Un éxito sin parangón.
La decisión sobre Israel y la posterior congelación de parte de las ayudas a
Palestina dejan a EE.UU. tocado como actor principal en el proceso de paz en
Oriente Medio y echan por la borda el nonato plan de paz del yernísimo Jared
Kushner. Es un declive en todos los frentes. En Siria, quien tiene la sartén
por el mango y está dirigiendo la futura transición es el ruso Vladímir Putin,
mientras Trump se lo mira desde lejos impotente. Y en Corea del Norte, no le va
mejor: Pyongyang y Seúl han abierto un camino de distensión que amenaza con
dejar a Washington también fuera de juego...
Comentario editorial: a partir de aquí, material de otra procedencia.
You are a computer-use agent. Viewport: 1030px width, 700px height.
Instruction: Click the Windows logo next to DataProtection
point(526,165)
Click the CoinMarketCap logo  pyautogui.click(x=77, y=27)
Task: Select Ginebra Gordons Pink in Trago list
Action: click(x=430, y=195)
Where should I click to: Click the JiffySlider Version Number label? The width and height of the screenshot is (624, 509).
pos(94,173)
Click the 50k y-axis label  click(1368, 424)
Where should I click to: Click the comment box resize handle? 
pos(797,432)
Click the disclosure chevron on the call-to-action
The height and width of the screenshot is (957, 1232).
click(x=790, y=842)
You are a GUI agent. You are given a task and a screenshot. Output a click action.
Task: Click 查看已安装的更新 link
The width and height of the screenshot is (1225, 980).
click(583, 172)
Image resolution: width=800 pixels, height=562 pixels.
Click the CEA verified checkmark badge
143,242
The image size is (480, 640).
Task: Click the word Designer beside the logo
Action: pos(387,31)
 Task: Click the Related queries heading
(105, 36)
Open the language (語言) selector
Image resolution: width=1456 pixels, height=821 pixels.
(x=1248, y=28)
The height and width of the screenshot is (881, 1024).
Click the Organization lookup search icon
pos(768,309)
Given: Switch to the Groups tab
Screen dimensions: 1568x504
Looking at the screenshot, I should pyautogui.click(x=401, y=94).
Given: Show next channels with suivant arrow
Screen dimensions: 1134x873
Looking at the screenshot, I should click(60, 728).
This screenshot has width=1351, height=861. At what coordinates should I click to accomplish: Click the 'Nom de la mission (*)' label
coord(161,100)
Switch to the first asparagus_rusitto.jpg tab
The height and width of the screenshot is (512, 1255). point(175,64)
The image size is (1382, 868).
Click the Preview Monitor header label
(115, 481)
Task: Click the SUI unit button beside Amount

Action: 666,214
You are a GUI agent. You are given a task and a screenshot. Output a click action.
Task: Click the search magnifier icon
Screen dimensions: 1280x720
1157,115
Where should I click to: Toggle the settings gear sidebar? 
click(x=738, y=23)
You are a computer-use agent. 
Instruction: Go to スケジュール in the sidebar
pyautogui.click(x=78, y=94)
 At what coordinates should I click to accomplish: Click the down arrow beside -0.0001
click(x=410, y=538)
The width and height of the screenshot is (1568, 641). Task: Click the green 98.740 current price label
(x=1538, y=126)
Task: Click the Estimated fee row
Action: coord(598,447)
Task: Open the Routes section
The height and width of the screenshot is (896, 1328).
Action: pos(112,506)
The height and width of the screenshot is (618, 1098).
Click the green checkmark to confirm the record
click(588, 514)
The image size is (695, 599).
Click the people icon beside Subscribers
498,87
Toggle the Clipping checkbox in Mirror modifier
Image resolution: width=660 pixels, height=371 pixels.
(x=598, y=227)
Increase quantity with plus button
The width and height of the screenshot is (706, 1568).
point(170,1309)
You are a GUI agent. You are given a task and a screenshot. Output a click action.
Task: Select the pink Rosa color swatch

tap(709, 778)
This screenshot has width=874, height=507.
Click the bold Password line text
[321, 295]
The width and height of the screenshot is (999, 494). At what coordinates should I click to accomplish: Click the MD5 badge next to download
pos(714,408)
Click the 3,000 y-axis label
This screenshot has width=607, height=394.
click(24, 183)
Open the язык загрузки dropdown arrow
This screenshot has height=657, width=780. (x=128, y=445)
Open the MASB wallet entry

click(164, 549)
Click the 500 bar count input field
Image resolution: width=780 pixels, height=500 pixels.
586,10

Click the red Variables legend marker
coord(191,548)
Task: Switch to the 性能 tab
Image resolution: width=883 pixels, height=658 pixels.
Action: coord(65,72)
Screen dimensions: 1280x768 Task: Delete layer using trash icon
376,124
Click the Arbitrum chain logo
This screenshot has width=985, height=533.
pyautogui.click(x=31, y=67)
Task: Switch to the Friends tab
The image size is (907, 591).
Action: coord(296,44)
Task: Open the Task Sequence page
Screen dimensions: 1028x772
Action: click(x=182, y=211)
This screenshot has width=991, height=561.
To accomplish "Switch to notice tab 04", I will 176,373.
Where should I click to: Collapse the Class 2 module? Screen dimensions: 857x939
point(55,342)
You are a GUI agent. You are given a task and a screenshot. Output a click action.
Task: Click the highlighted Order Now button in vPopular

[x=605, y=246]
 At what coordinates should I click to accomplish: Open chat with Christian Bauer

La percepción del resto del mundo es inapelable. Según un
sondeo de Gallup realizado en 134 países y hecho público esta semana, la
opinión pública internacional considera que el liderazgo de Alemania (41% de
aprobación) supera ya al de Estados Unidos (30%, veinte puntos menos que en los
cercanos tiempos de Barack Obama), a quien pisan los talones China (otro 30%) y
Rusia (27%). Sólo que no es tan fácil
sustituir EE.UU. Como subrayaba recientemente Richard Haas, del Council of
Foreign Relations, en The Atlantic: “La alternativa al liderazgo de Estados
Unidos en el orden internacional es menos orden internacional”.